Santa Rosa (2b) – En una jornada marcada por la reflexión, el Parque Provincial de la Memoria se convirtió en un espacio de escucha atenta. Allí, dos sobrevivientes compartieron las historias de su infancia robada y la lucha por la identidad, desmintiendo con sus palabras cualquier intento de negacionismo sobre lo ocurrido durante la dictadura cívico-militar.
Omar Guardia: la infancia bajo tutela en Guatraché
Omar José Guardia, hijo de Rafael Guardia, relató el drama de su familia que comenzó en febrero de 1977 en Rancul. Tenía apenas dos años cuando vio cómo se llevaban a su padre por su compromiso político y rechazo al régimen.

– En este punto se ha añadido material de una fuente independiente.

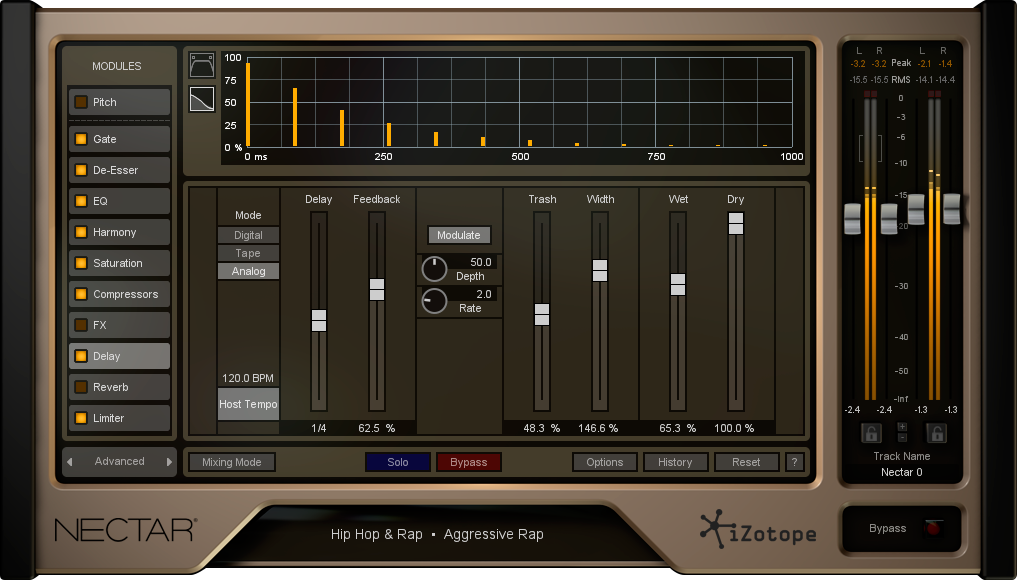
Task: Enable the Pitch module
Action: click(x=81, y=102)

Tras la detención, Omar y sus cuatro hermanos fueron puestos bajo tutela del Poder Ejecutivo Nacional (PEN) y trasladados a un hogar en Guatraché, donde permanecieron seis años, hasta 1983. Su relato describió un régimen de privaciones extremas:

Falta de libertad: «Fuimos presos, no teníamos libertades como cualquier otro niño. Solo podíamos ir a la escuela y a la iglesia por obligación», recordó.
Maltrato sistemático: El joven relató castigos físicos y psicológicos constantes, sumados al miedo que les impedía denunciar lo que vivían.
Naturalización del horror: “Jamás contamos lo que pasaba por miedo o porque pensábamos que era algo natural en esa época”.
«Somos las voces de todos aquellos inocentes en este genocidio. Los genocidas deben seguir presos», sentenció Guardia al cerrar su intervención.
Fernanda Galeano: nacer entre la tortura y el silencio
El testimonio de Fernanda Galeano llevó a los presentes al centro clandestino de detención de Campo de Mayo. Hija de un desaparecido a quien nunca conoció, Fernanda nació en 1978 mientras su madre estaba en cautiverio.
Su relato expuso la crueldad más absoluta del aparato represivo:

El secuestro: Un grupo armado irrumpió en su casa de Moreno y se llevó a sus padres y a sus tres hermanos. Su madre cursaba un embarazo de ocho meses.
Parto en cautiverio: «La indujeron al parto mientras estaba encapuchada», relató. Los represores le permitieron ver a su hija con la condición de que no emitiera ningún sonido durante el nacimiento.
El regreso: Tras ser liberada, Fernanda fue entregada a su familia «en una bolsa, como si fuese una basura». Los médicos detectaron que la bebé ya presentaba lesiones físicas producto de la violencia sufrida durante su paso por el centro clandestino.
«No queremos venganza, queremos justicia. Si quieren la historia completa, que nos digan dónde están», interpeló Galeano, reafirmando el reclamo por los 30.000 desaparecidos.
Como broche de oro a estos testimonios, se procedió al descubrimiento de una placa conmemorativa y a la plantación de un árbol, un gesto que unió a las autoridades con las víctimas en el compromiso compartido de que el olvido no gane la batalla.